Mr Coates said the policy should not affect people’s ability to save enough money for retirement, as under the superannuation guarantee “people save too much anyway”.

The current rate of employer-mandated contributions is 10 per cent of a person’s salary, but this is legislated to rise to 12 per cent by July 2025.

“The rate of compulsory super is already too high and so from that sense I don’t think this is going to condemn anyone to a life of poverty in retirement if they use this to buy their own home,” he said.

“It provides more support to people that already have more because they’re using their own super to get into the market.”

‘Reckless inflation’

Independent economist Saul Eslake was more scathing of the plan, telling The New Daily that “this reckless inflation of house prices must stop … and this is what this scheme will not do”.

He said if the maximum amount is withdrawn, the policy would allow single households to pay $250,000 and couples $600,000 more than what they otherwise would on a new house.

“We have now almost 60 years of evidence going back to the first-home owners grant scheme that the Menzies government introduced in 1964 … that schemes which allow Australians to pay more for housing than they otherwise would result in more expensive housing, not in higher home ownership rates,” he said.

“You have to ask yourself: Why do politicians keep doing things in the face of such overwhelming evidence that they don’t work?

“The only answer that I can give is, for all the crocodile tears they shed about the difficulties faced by would-be young first-home buyers, they know that in a typical year there are only 100,000 of them who succeed.

“What they also know is there are 11 million people who own at least one home, within that there are two million people who own two or more homes, and the last thing they want is any government to do anything that restrains the rate at which house prices go up.”

Mr Eslake conceded that the house price increase would “have a one-time impact” and the rate of house price inflation would not go up permanently.

“But, the house prices will be higher than they otherwise would have been,” he said.

Both Mr Eslake and Mr Coates agreed that capping the policy would have gone some way towards limiting a potential house price hike.

Declining affordability

Data released earlier this month by CoreLogic and ANZ Bank revealed that many households have gone backwards in their efforts to overcome the property deposit hurdle in the two years to March, with soaring house prices far outpacing income growth.

Modelling released five months ago by the McKell Institute found that allowing prospective buyers to access $40,000 of their superannuation would push up house prices in Sydney by more than $40,000 and in Brisbane by almost $100,000.

It found an additional $25 billion of debt would be incurred by Melbourne households while debt in Sydney would increase by $23 billion.

Labor’s housing spokesperson Jason Clare described the Coalition’s policy as “the last desperate act of a dying government”.

“Every heavy hitter in the Liberal Party of the last generation that have looked at this issue have knocked it on the head – whether it is John Howard, Peter Costello, Malcolm Turnbull or Mathias Cormann,” he said.

It comes after a parliamentary committee chaired by Liberal MP Jason Falinski recommended in March that the government allow buyers to use their superannuation as security for a home loan but not as a deposit.

In its final report released on March 18, the committee noted that “allowing first-home buyers to access or borrow against part of their super to purchase a home would, in the absence of increased housing supply, likely increase demand and lead to higher property prices”.

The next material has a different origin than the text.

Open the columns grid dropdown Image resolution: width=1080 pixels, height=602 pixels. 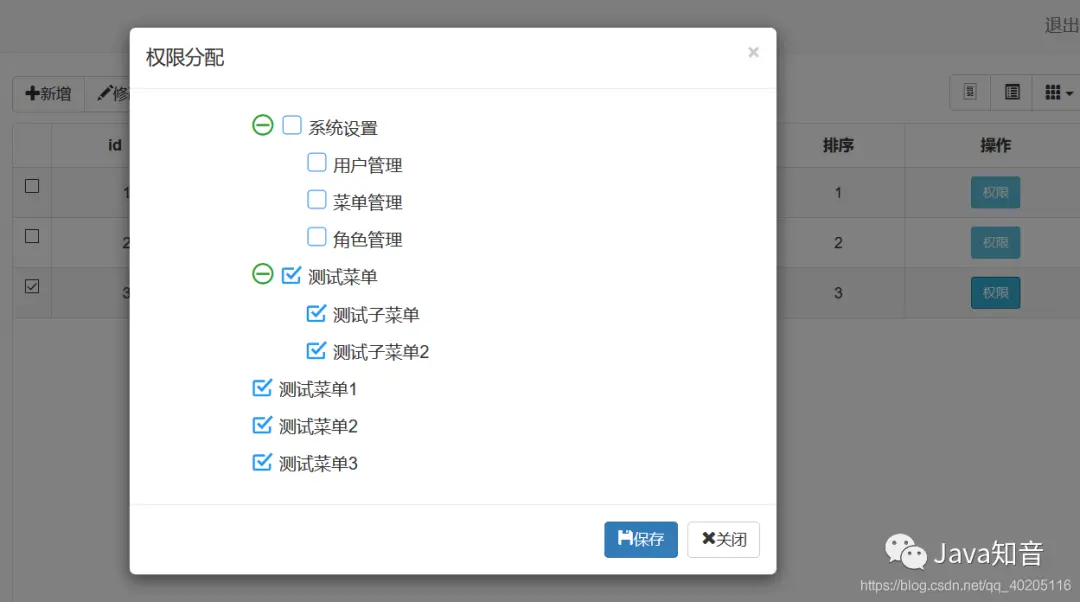[x=1058, y=93]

Labor’s housing affordability policy is based on the government taking on up to 40 per cent of the cost and equity in a new home up to a value of $380,000.

Under the ‘Help to Buy’ plan, home buyers would avoid paying lenders mortgage insurance and would take on far less debt. They could then buy back the government’s stake in stages, or pay it back after the eventual sale of their homes.

Mr Eslake said that Labor’s policy would also put upwards pressure on house prices, but to a lesser degree than the Coalition’s plan due to stricter eligibility requirements.